■ Supplied text ■
Start of Block
Shards per CPU

Should my shard allocation strategy take available CPUs into considerations?

When using a mutli processor machine, I saw a serious slow down in indexing and query speeds when using 1 shard, while getting much better speeds when allocation 4 shards (machine has 8 CPUs).

If I have 1 shard, does that mean that I can only use one bulk/search thread for that index? Does using multiple shards have an impact on disk I/O? (I was under the impression that writing to 1 file will produce the same results as writing to 4 files in terms of disk I/O, am I wrong?)


by default a single shard already allows for concurrency and there shouldnt be an issue running a single shard on a single machine. Maybe you can elaborate on your test scenario? Any special configuration? Special machine setup?



I have a 20 CPU machine running ES in a docker container, a single node with a single index. I also have a small application that writes logs to a Kafka topic and a logstash instance that is subscribed to that topic and ships the logs into the index.

I then fill the topic with messages as fast as I can and let Logstash do its job. When the index is set to 1 shard, it took me about 140 seconds to index 500,000 messages and a complex query on that index took about 140ms, when I set the index to 5 shards, indexing took about 120 seconds and the same query took about 50ms, running with 10 shards took about 100 seconds and query speed was about 30ms. This is a testing ground, so no other indices are on that node and in each test I start by deleting the previous index and starting all over. I'm also restarting the logstash and Kafka nodes and before each test run I warm up the logstash instance by inserting about 100,000 records, then deleting the index and only then starting the test.
End of Block
■ Data ■
Start of Block
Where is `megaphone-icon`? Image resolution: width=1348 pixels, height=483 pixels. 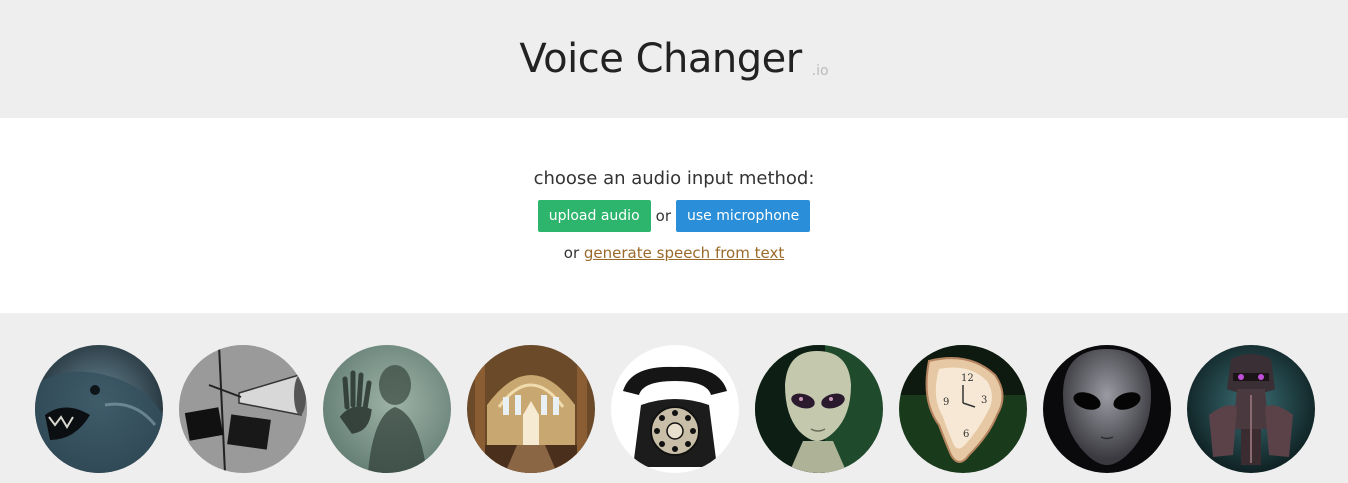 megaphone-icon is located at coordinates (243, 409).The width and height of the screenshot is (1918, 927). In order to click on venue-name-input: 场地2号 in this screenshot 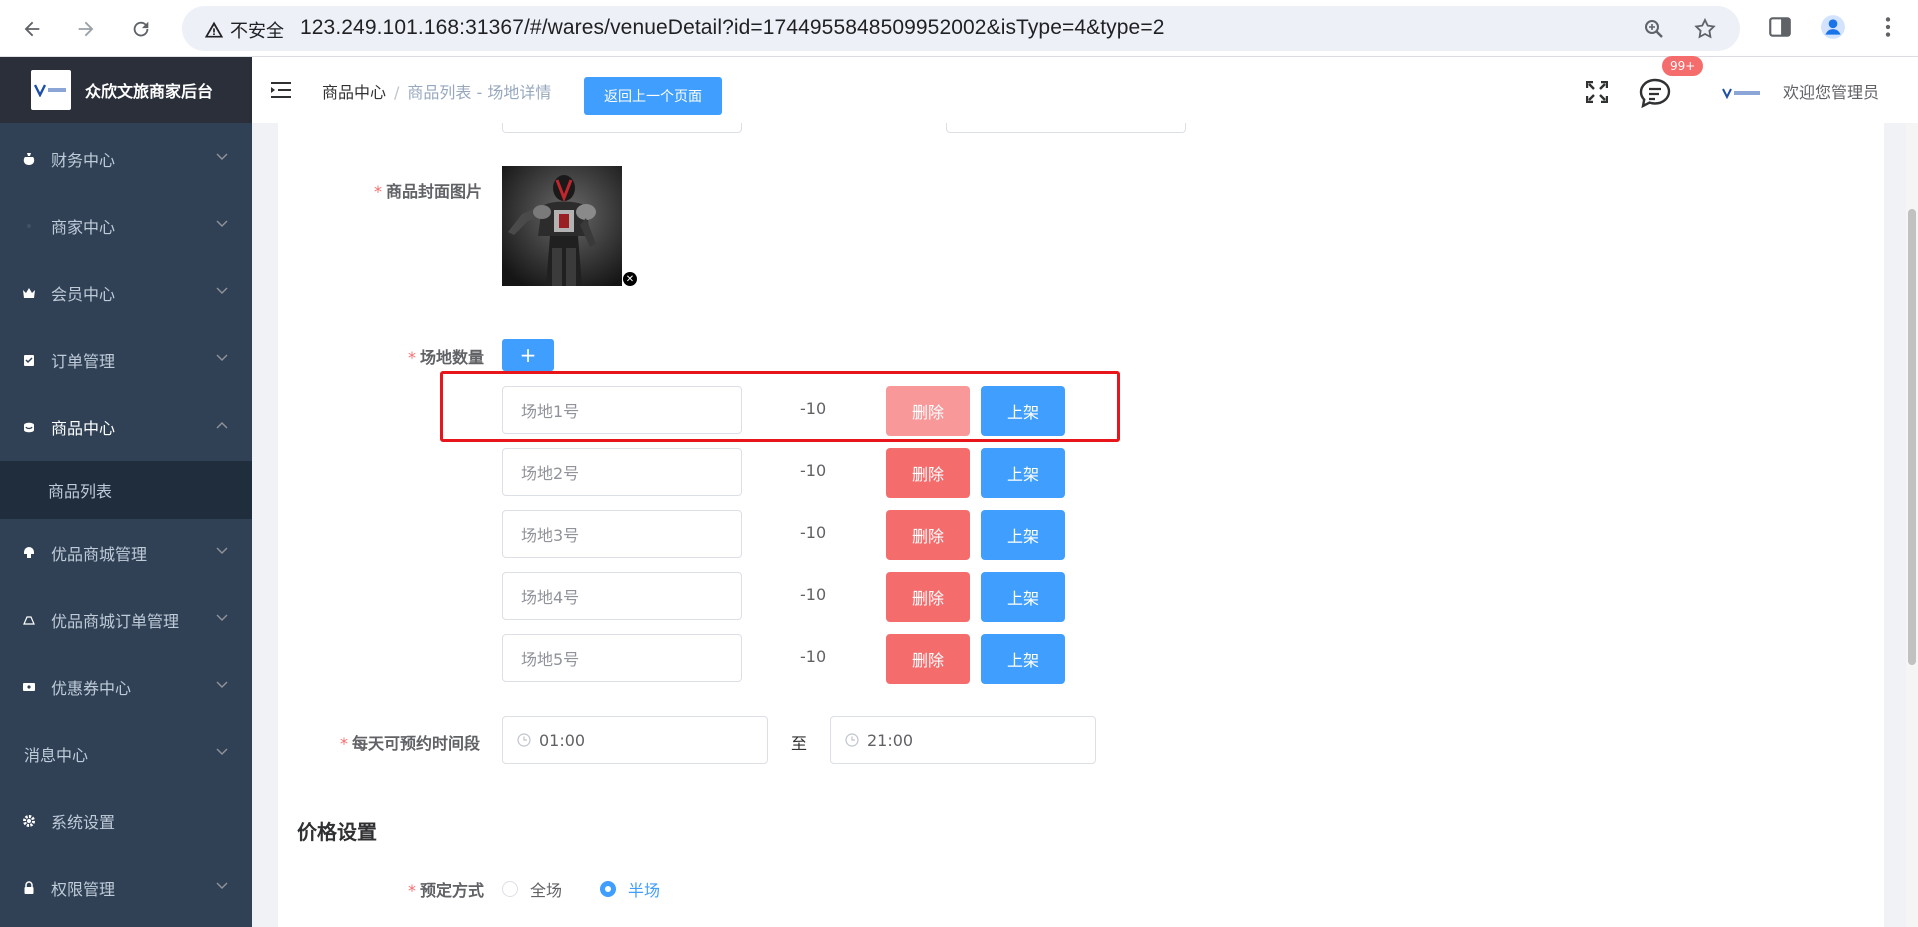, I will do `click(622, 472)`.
End of Block
Start of Block
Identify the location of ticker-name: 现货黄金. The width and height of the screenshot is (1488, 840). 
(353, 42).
End of Block
■ Study questions ■
1) In the shards-per-CPU thread, how long did a complex query take when the index was set to 10 shards?
2) Pick up the shards-per-CPU thread after its final sentence and continue it.

■ Answers in order ■
1) About 30ms.

2)
Forgot to mention that I'm running ES 2.4.0 without any special configuration other than mlockall.

Any ideas @spinscale?

I did some benchmarking on Elastic Cloud for Elastic{ON}, and saw an increase in indexing performance when going from 1 to 2 shards. After that the indexing throughput gain trailed off and eventually actually got worse.

As queries are performed in parallel across shards using a single thread per query and shard, the minimum query time will depend on the shard size. If you are running queries through a single thread without any indexing, I would expect better latencies against a larger number of smaller shards (up to the number of CPU cores) as more work can be done in parallel. In a real-life scenario where you need to serve multiple queries concurrently, this may however not be the most efficient setup. When you start testing concurrent indexing and querying this type of theoretical analysis get a lot trickier as indexing and querying compete for the same resources and affect each other.

If possible, benchmark with a realistic mix of concurrent indexing and query load. This will give you the best idea of how your node/cluster performs.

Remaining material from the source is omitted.